Replacement Cost vs. Actual Cash Value
If you’ve never had to file an insurance claim, you may not realize that your insurance payout —the amount of money your insurance company pays to fix damaged property —depends on the type of coverage you have.
Actual cash value policies reimburse policyholders for the depreciated value of their belongings. Just about any personal belonging you can think of has an expected lifespan: for laptops, this number ranges from three to five years; for refrigerators, nearly 10 to 20 years; and living room furniture like couches lasts about seven to 15 years. This depreciation happens naturally, as even your most prized possessions can only take so much wear and tear.
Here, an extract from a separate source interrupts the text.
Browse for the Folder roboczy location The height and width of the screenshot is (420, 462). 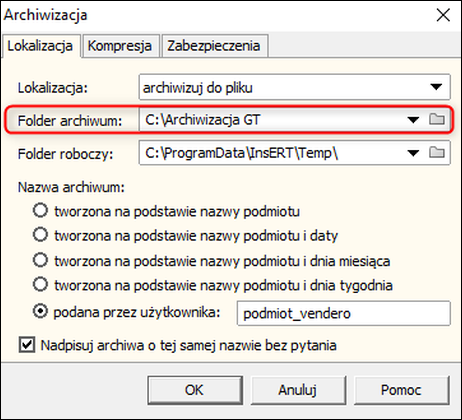[437, 152]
ACV policies simply account for this depreciation. Let’s say you have an actual cash value policy, and a natural disaster ruins your refrigerator. Your insurer will reimburse you for the refrigerator’s value at the time of loss rather than the price you paid or the actual cost to replace your fridge with a new one. This means you’ll likely receive higher payouts for your newer items, and you might not receive a payout at all for items that have outlived their expected lifespan.
Replacement cost reimbursements cover the full cost of repairing your damaged belongings or replacing them with new items at today’s cost. Since replacement cost insurance is based on today’s prices, the cost of rebuilding your home today may be different from the price you paid for your home. That’s why your dwelling coverage should be based on the cost of rebuilding your home (based on its square footage and local construction costs ) rather than your home’s fair market value. In the event that you suffer a total home loss and the cost of rebuilding exceeds your policy limit, your insurer will still reimburse your RCV as long as you’re covered for at least 80 percent of the home’s total replacement (or rebuild) cost.
To be completely protected, you’ll need to make sure you choose replacement cost for both your dwelling coverage and personal property coverage. Still, every policy has its exclusions, and even replacement cost coverage doesn’t ensure that all of your belongings will be completely reimbursed in every scenario. Many insurance companies exclude furs, expensive jewelry, and electronics from RCV coverage, and RCV policies often have stipulations for roof damage, even when caused by a covered loss. Talk to your insurance agent to better understand what is and isn’t covered in the company’s replacement cost policies.